Career-specific math courses preparing students for workforce, instructors say

An Oregon community college is offering a solution to the deficient math skills that many students are entering higher education with: practical applications classes.

“Math for welders” is just one of the career-specific mathematics classes offered at Linn-Benton Community College in Albany, according to a recent Hechinger Report article.

Other classes teach practical math skills to students studying automotive technology, culinary arts, and criminal justice.

Lisa Avery, president of Linn-Benton, told Hechinger Report the college started offering the first of its applied math classes in 2013 after noticing how much of a barrier the subject was for many students.

Now, instructors at the college said more students are passing math — and they are better prepared to thrive in the workforce.

Here’s more from the report:

Math professor Michael Lopez, in a hoodie and jeans, a tape measure on his belt, paces in front of the 14 students in his “math for welders” class.

“I’m your OSHA inspector,” he says. “Three sixteenths of an inch difference, you’re in violation.

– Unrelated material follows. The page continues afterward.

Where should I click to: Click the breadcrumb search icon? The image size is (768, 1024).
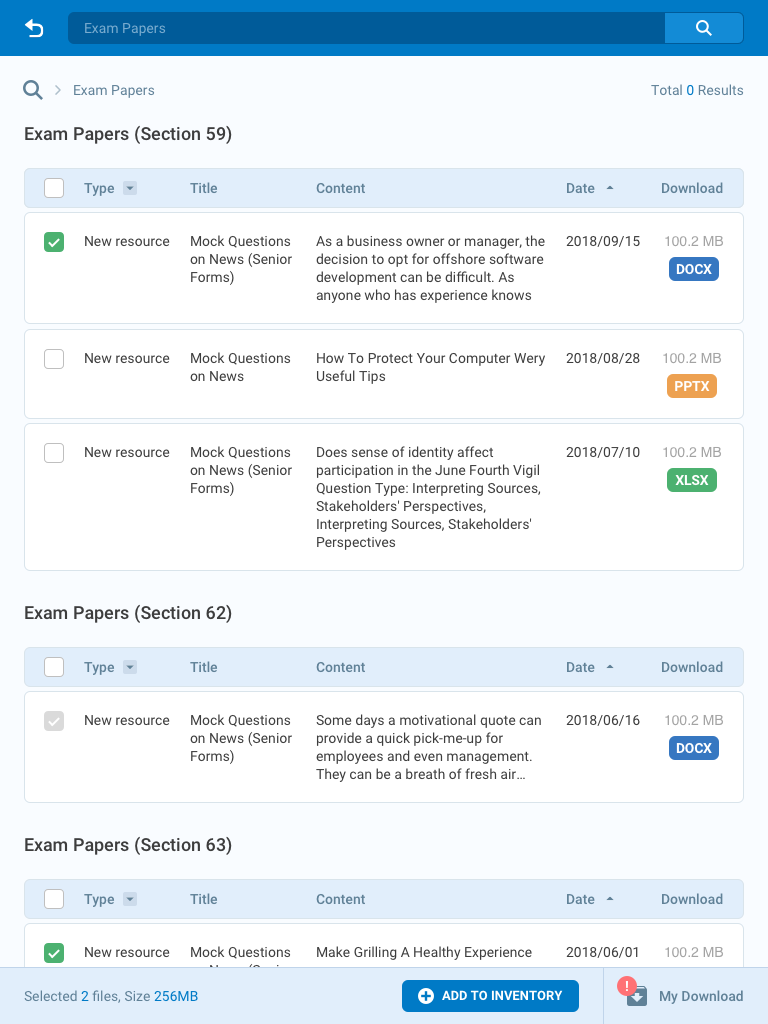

You’re going to get a fine.”

He’s just given them a project they might have to do on the job: figure out the rung spacing on an external steel ladder that attaches to a wall. Thousands of dollars are at stake in such builds, and they’re complicated: Some clients want the fewest possible rungs to save money, others a specific distance between steps. To pass inspection, rungs must be evenly spaced to within one sixteenth of an inch, the top rung exactly flush with the top of the wall.

The success of the specialized classes is not unique to Linn-Benton.

The report continues:

Some researchers think these small-scale efforts to teach math in context could transform how it’s taught more broadly.

Among strategies to help college students who struggle with math, giving them contextual curriculums seems to have “the strongest theoretical base and perhaps the strongest empirical support,” according to a 2011 paper by Columbia University Teachers College researcher Dolores Perin.

Many higher education institutions have been reporting students struggling with basic math skills, especially since the COVID-19 lockdowns.

Some students cannot even add fractions or subtract negative numbers, professors at Temple and George Mason universities told the Associated Press last year.

To address the problem, many are adding tutoring, remedial courses, and summer programs.

Research in 2022 by the World Bank, Harvard University and the Brookings Institute also found widespread learning loss among students across the world during the COVID-19 lockdowns, some lasting for more than a year, The College Fix reported at the time.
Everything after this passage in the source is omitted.